» ИСХОДНЫЙ ТЕКСТ
По моему общий тренд у нас (в нашем герцогстве), как смотрят и советское прошлое, в корне не правильный. Как и многое другое. Взгляд на прошлое строят на основе нарратива о "многострадающем латышском народе" и, соответственно под этот образец подгоняют и отображение советского периода как "тюрьму народов". Типа, железная и злая, но всемогущая машина репрессий против свободы алчущего народа. Ну и у молодого поколения создается впечатление типа Садамского Ирака: диктатура, бедность, не справедливость, но порядок и сила (много танчегов).
В моих личных воспоминаниях совершенно другая картина: болото нищенства, грязи и тупости, а какая нибудь интеллектуальная жизнь культуры пряталась в кухнях сигаретой и рюмочкой. Т.е. на Великий и Нерушимый я смотрю не с боязнью, а с брезгливым презрением, как на дохлую крысу - не как на "тюрьму народов", а грязную "коммуналку народов".
В большинстве случаев цензуры в позднем СССР власти вообще не причем, это была самоцензура бдительных граждан - сами друг за другом следили, боролись с проявлениями нелояльности (в наши дни те сами люди или их дети внедряют законы о нелоялности и нравственности), не ожидая официального вмешательства т.н. Главлита. Притом подозреваю, что во многих случаях цензоры бы пропустили, крамолу не заметив или не посчитав крамолой. Т.е. не вездесущая гебня каждому в затылок дышала, а сами сограждане.

» СОДЕРЖИМОЕ НАБОРА ДАННЫХ

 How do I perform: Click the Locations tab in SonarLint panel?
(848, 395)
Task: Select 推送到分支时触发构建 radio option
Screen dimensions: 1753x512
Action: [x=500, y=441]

» ЧТО СДЕЛАТЬ
A) Пожалуйста, изложите короче абзац текста, который начинается словами «В большинстве случаев цензуры», и сохраните его главные мысли.
B) Выпишите все записи слово в слово, ничего в них не меняя.
Записи никак не связаны с текстом.

» ПОЛНЫЕ ОТВЕТЫ
A) По мнению автора, цензура в позднем СССР чаще всего исходила не от властей, а от самих бдительных граждан. Они следили друг за другом и боролись с нелояльностью, не дожидаясь вмешательства Главлита. Сегодня те же люди или их дети продвигают законы о нелояльности и нравственности. Автор подозревает, что официальные цензоры нередко пропустили бы то, что запрещали сами граждане, потому что не заметили бы крамолы или не сочли бы это крамолой. Так что за каждым следила не вездесущая госбезопасность, а сами сограждане.

B)
 How do I perform: Click the Locations tab in SonarLint panel?
(848, 395)
Task: Select 推送到分支时触发构建 radio option
Screen dimensions: 1753x512
Action: [x=500, y=441]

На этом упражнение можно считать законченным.